The other point we've proposed to your Excellency Since we are greatly of opinion that it would contribute very much to the Success of the Loan, which we most heartly do wish to execute with honor and reputation. Since your Excellency however doth not chuse to comply with our wishes, we think it our duty to consider Such measures, as may enable us to agree with your Excellency in this point also.19
As it now will be necessary to have an enterview with the undertakers, and Should be glad to have the concurrence of Mr. Van Vloten; who yet considers himself bound untill he is discharged either by your Excellency or Mr. Hodshon, we beg leave therefore to desire your Excellency to furnish us with a note for him to this purpose.2
We have the honor to be most respectfully Sir! Your Excellency's most obedt. & hble. Servts.
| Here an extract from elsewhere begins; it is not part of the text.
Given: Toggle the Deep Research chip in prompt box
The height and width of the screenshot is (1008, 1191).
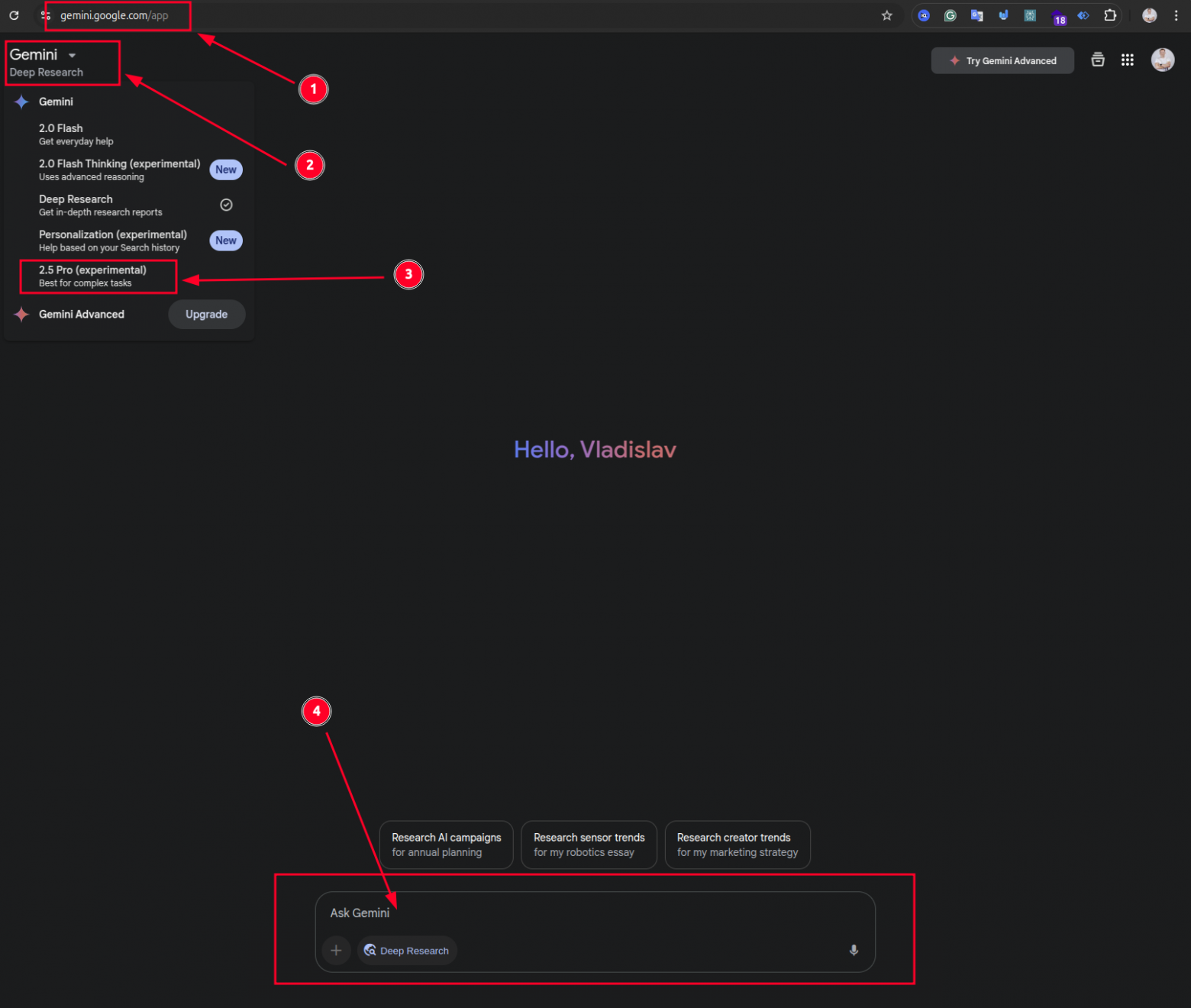Looking at the screenshot, I should 407,951.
This is the first letter in the Adams Papers from the consortium of bankers with whom JA successfully raised a loan in 1782. For JA's lengthy, retrospective account of why he first chose John Hodshon to raise the loan but was then forced to turn to the consortium, see John Hodshon's letter of 20 April to JA, and note 2, but see also JA's letter of 30 April to Fizeaux, Grand & Co. and others (vol. 12:433–435, 471–472).
Besides the meeting with Hendrik Fynje on the evening of 10 May, JA may have met earlier with Nicolaas van Staphorst at The Hague. Van Staphorst, who apparently went to The Hague after finding that JA had left Amsterdam on 4 May, wrote to JA on the 5th to request a “half an hours conversation” (Adams Papers). The meetings referred to in this letter and Staphorst's of 5 May are evidence of the limitations of the documentary record of JA's efforts to raise a loan in 1782. The record is necessarily incomplete because much of the negotiation occurred in face-to-face meetings between JA and the bankers, the substance of which are often only tangentially referred to in the correspondence. The letters do provide a valuable record but, with some notable exceptions, most often confirm decisions made at those conferences rather than fully reveal the dynamics of the discussions.
Hodshon had likely employed Van Vloten as a broker, to offer the loan on the bourse to the “undertakers,” who would purchase portions of the loan at a discount and sell the securities to individual investors. See JA's reply of 13 May, below.